Democrats try to fill the hollow Trump agenda - By Jennifer Rubin

July 24 at 1:30 PM

When the Senate does not know what health-care bill it will vote on — and the White House doesn’t care — you know the pretense that the GOP is the party of ideas has been shattered. The populist message that got President Trump elected — no cuts to entitlements, no tax cuts for the rich, etc. — is nowhere in evidence. The agenda that House and Senate Republicans have attempted to shove onto the president’s desk — big tax cuts for the rich, cuts to Medicaid, deep cuts to domestic programs — has no real base of popular support. It’s a mishmash of outdated ideas from the past, nostalgia to return to pre-Great Society government, nativism and cartoonish corporatism (i.e. deregulation in the extreme, tax cuts). Advanced by a Cabinet filled with Goldman Sachs alums, it’s a caricature of right-wing economics. That agenda is unsatisfying to virtually every segment of the electorate, although inside the Beltway it may excite fossilized think tanks, big donors and anti-immigrant activists.

To the extent that Republicans have an agenda, it is a negative one — undo whatever President Barack Obama did — and lacks an answer to the simple question: And replace it with what?

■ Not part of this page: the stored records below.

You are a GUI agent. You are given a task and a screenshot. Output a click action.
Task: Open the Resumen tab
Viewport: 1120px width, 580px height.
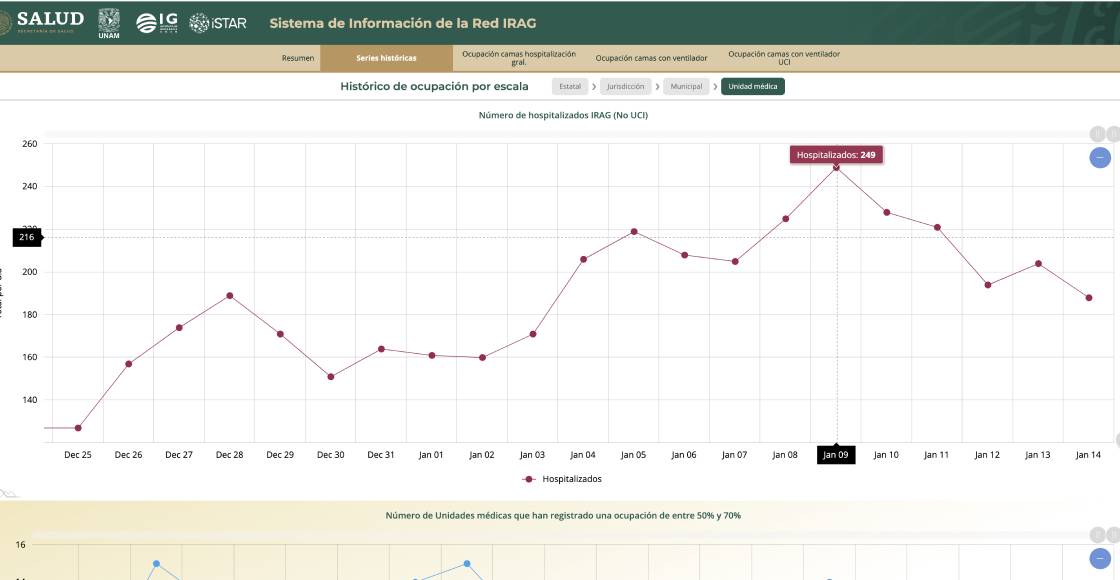point(297,58)
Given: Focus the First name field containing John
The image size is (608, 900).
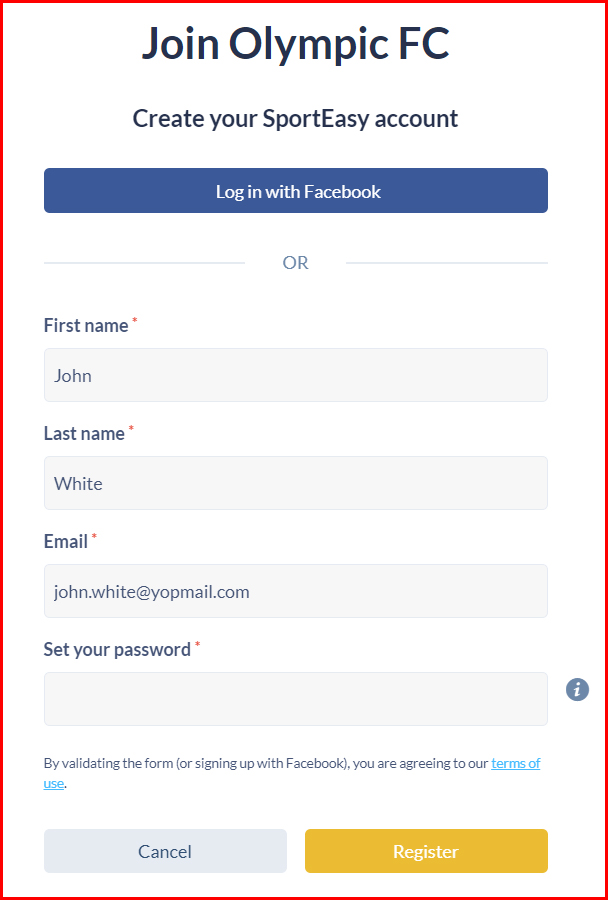Looking at the screenshot, I should (296, 375).

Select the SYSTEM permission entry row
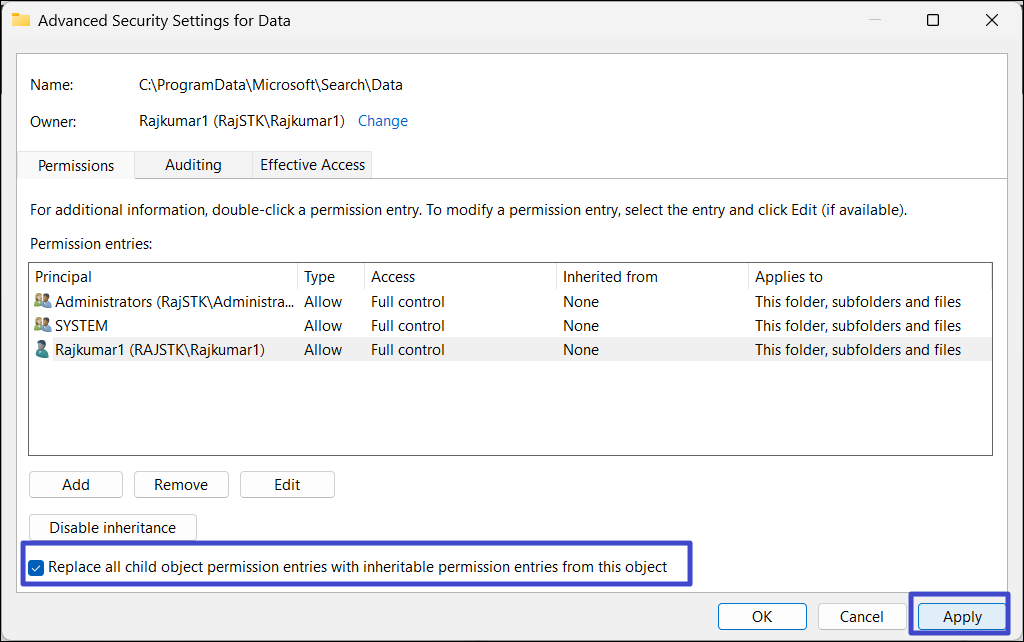[400, 326]
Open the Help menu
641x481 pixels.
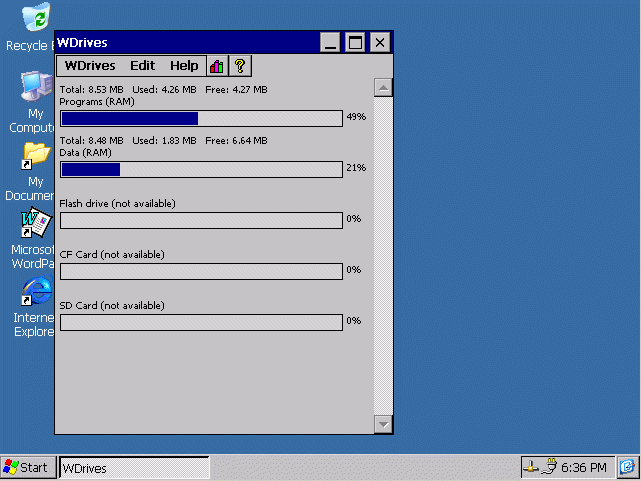184,66
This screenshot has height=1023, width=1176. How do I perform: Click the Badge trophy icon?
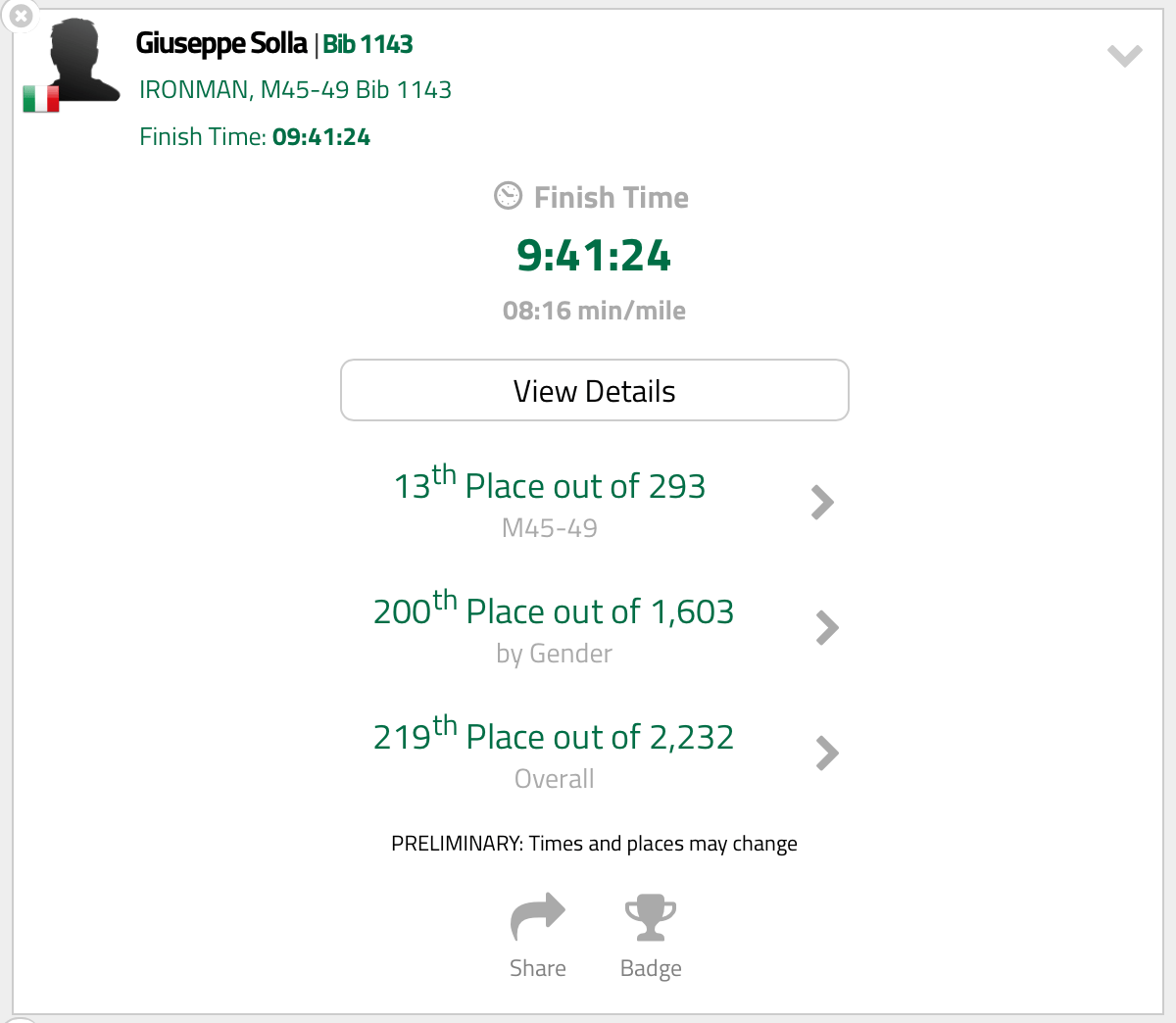pos(651,917)
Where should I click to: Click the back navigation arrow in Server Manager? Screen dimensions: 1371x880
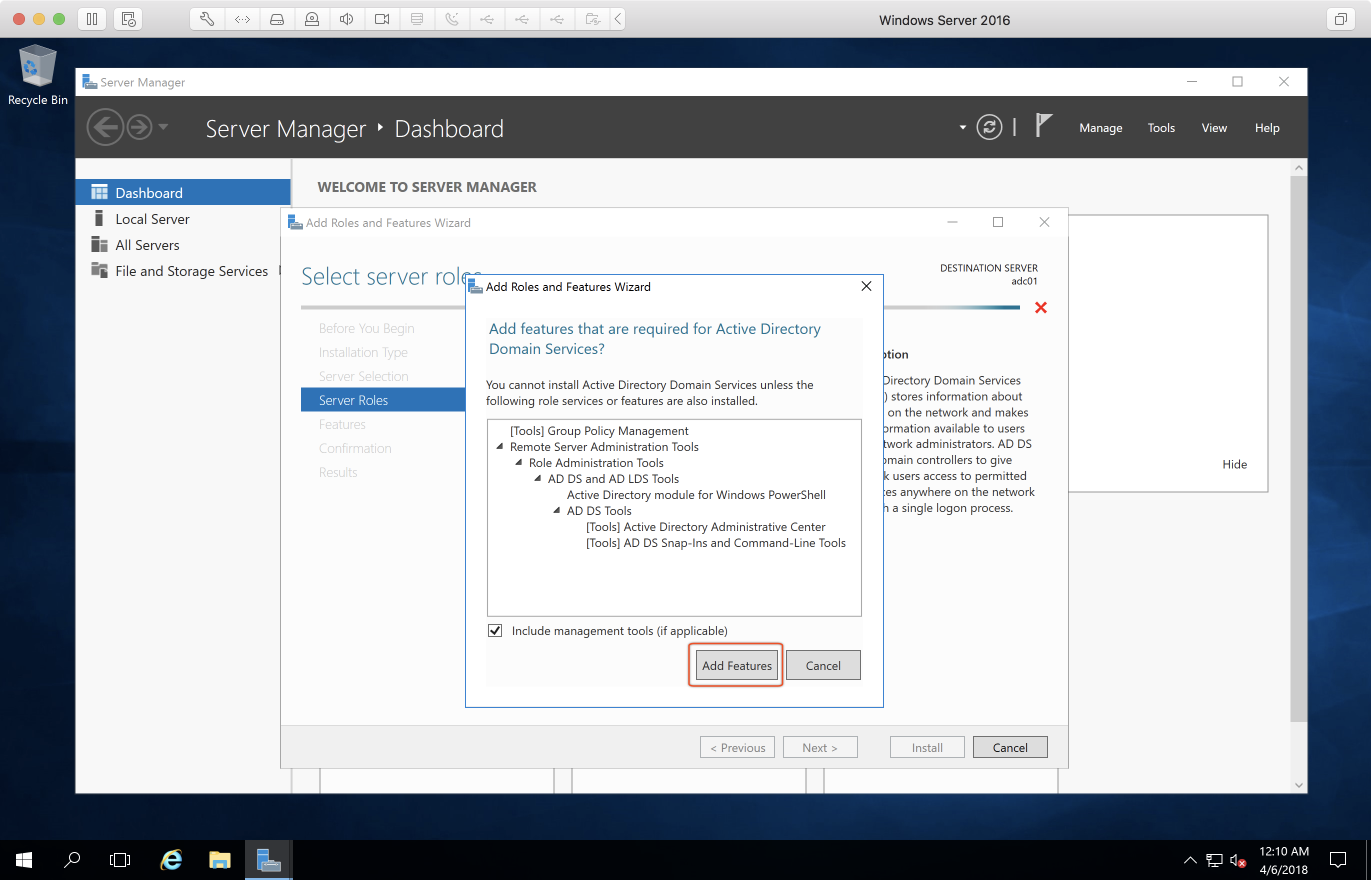point(104,127)
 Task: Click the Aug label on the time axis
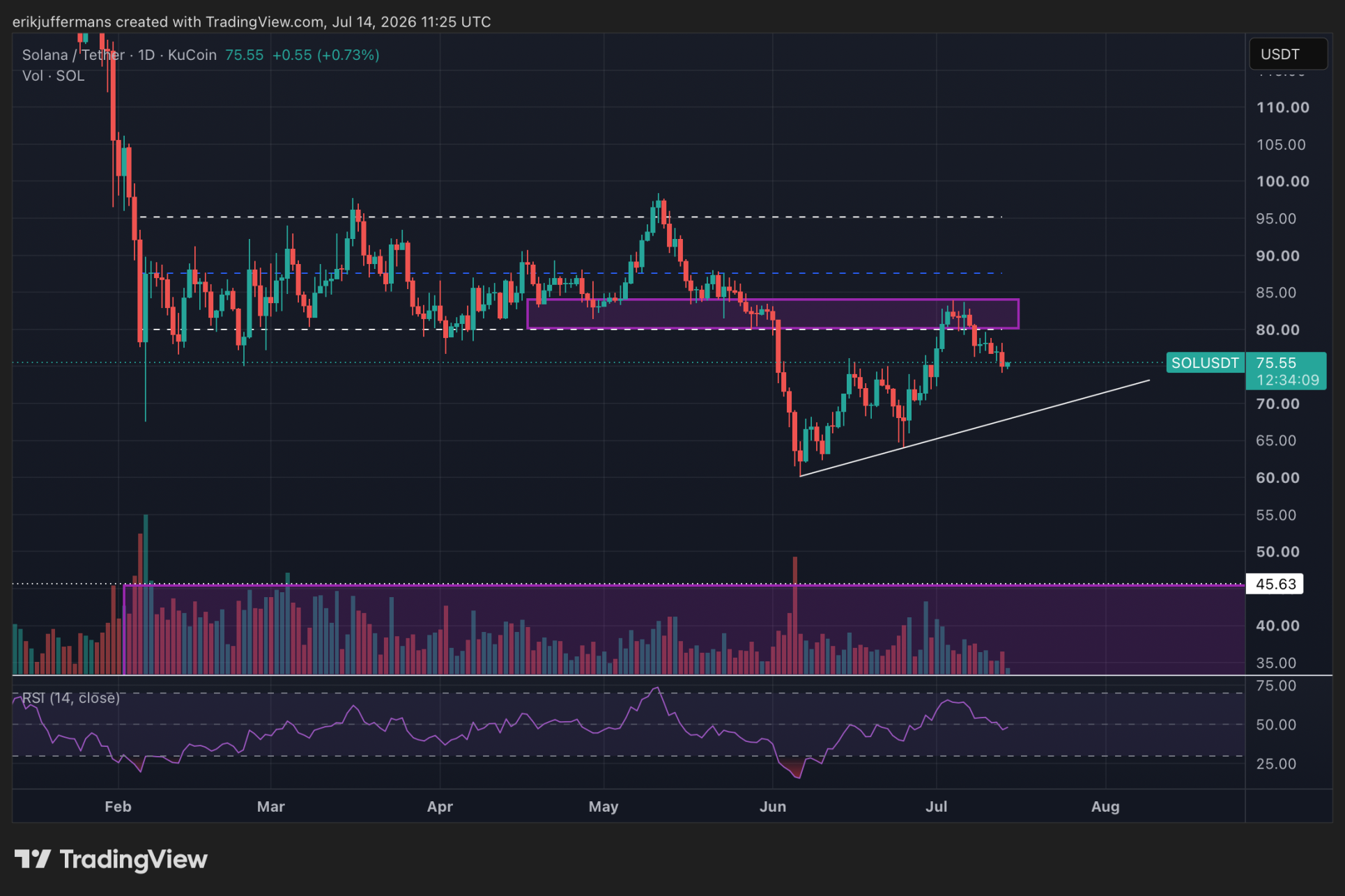tap(1105, 806)
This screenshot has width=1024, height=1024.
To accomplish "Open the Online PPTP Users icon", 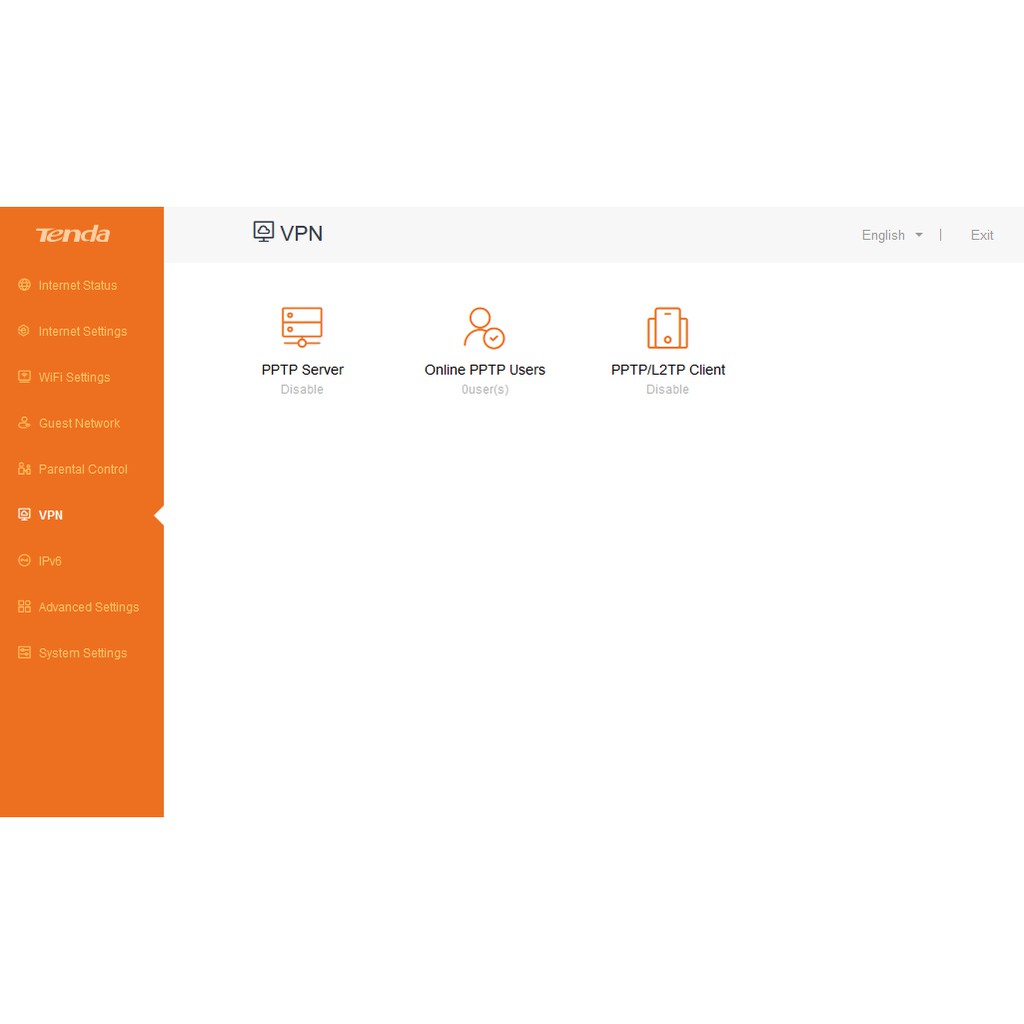I will coord(484,327).
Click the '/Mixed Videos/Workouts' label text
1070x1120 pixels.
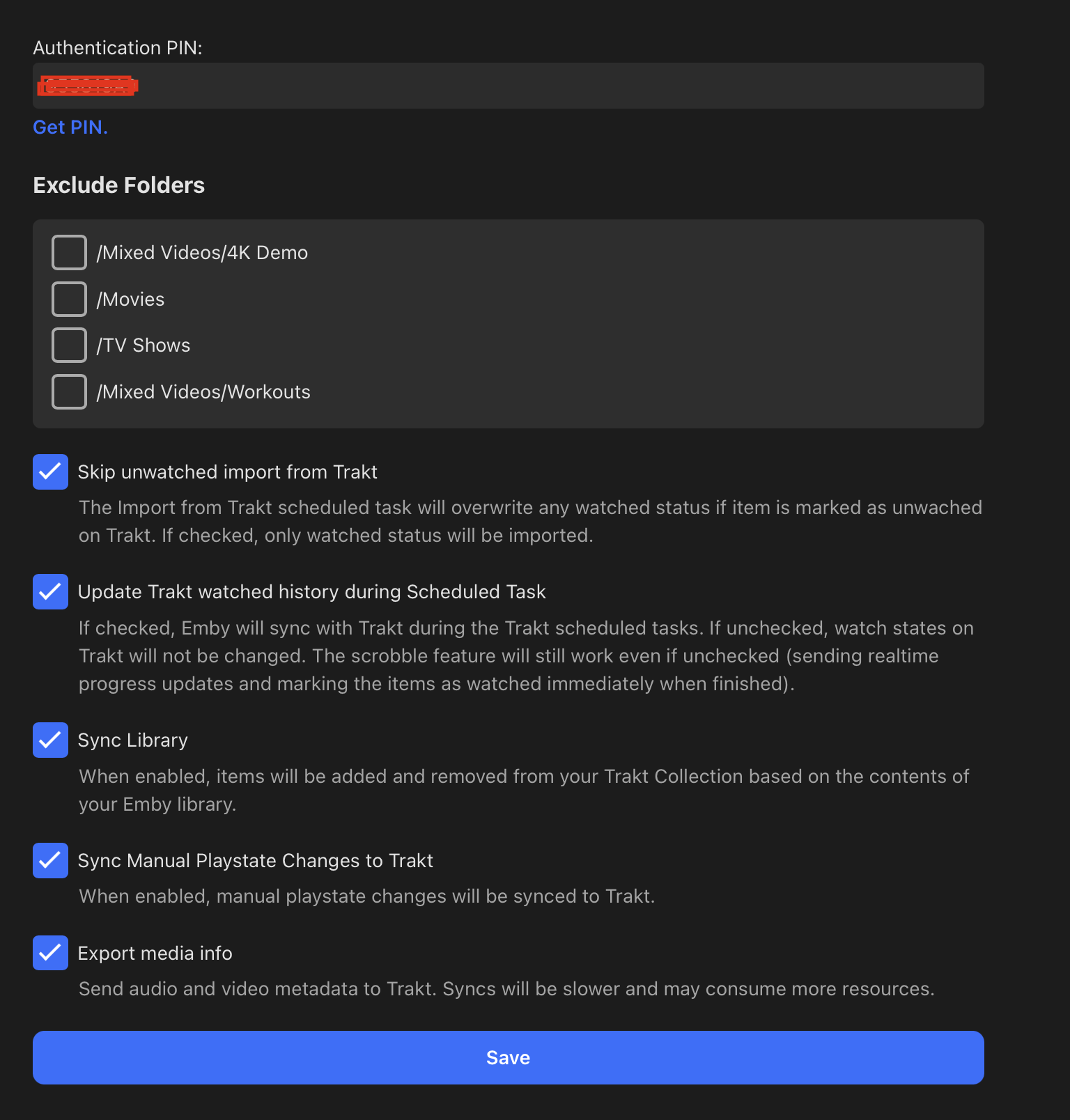coord(203,392)
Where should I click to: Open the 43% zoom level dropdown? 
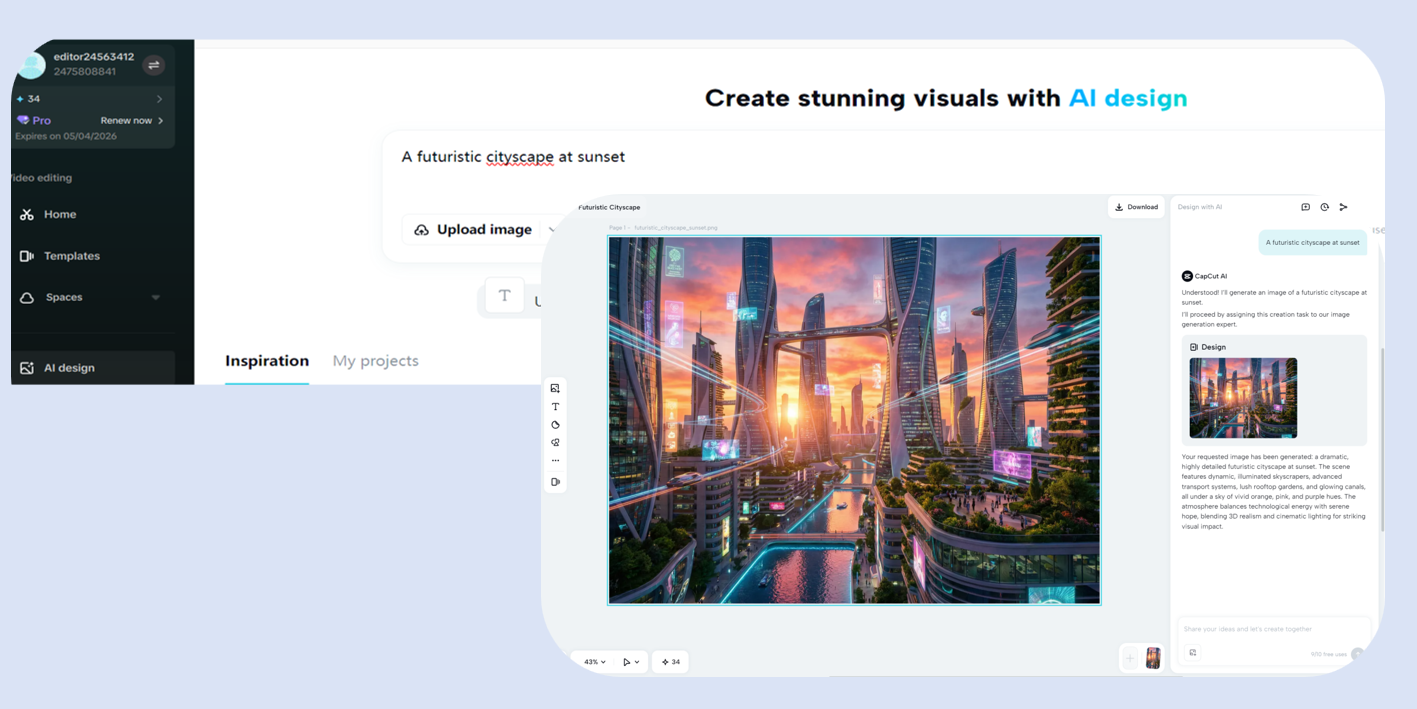[x=593, y=661]
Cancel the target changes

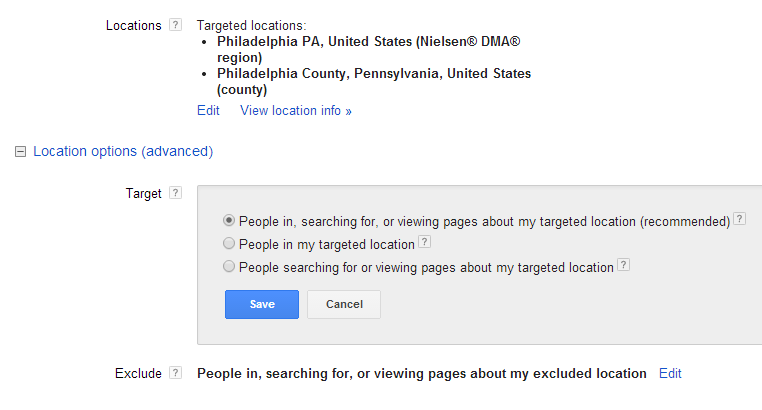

The difficulty, to a large extent, centers on Republicans’ archaic view of economic growth, one that just so happens to mirror the demands of many big GOP donors. Still stuck in the supply-side mode, the GOP tries again and again to tug at the top, trying to boost the earnings of the wealthy and reduce their taxes. The body politic resists, for the defining issue of our time is how to remain a cohesive, productive society that allows for upward mobility and decent lifestyle for the vast majority of Americans. Like a swatch of taffy, the economy, if the GOP had its druthers, would be stretched — violently and immediately — at the top. The middle of the swatch would be thinned out until it is threadbare and finally breaks.

No wonder Democrats see an opening. Today the Democratic Party rolls out its “A Better Deal” (in contrast with House Speaker Paul D. Ryan’s “A Better Way”) to try to frame an economic argument, supplying the alternative to Trumponomics. From our vantage point, it is seeking to do two things — one purely political/symbolic and the other more substantive.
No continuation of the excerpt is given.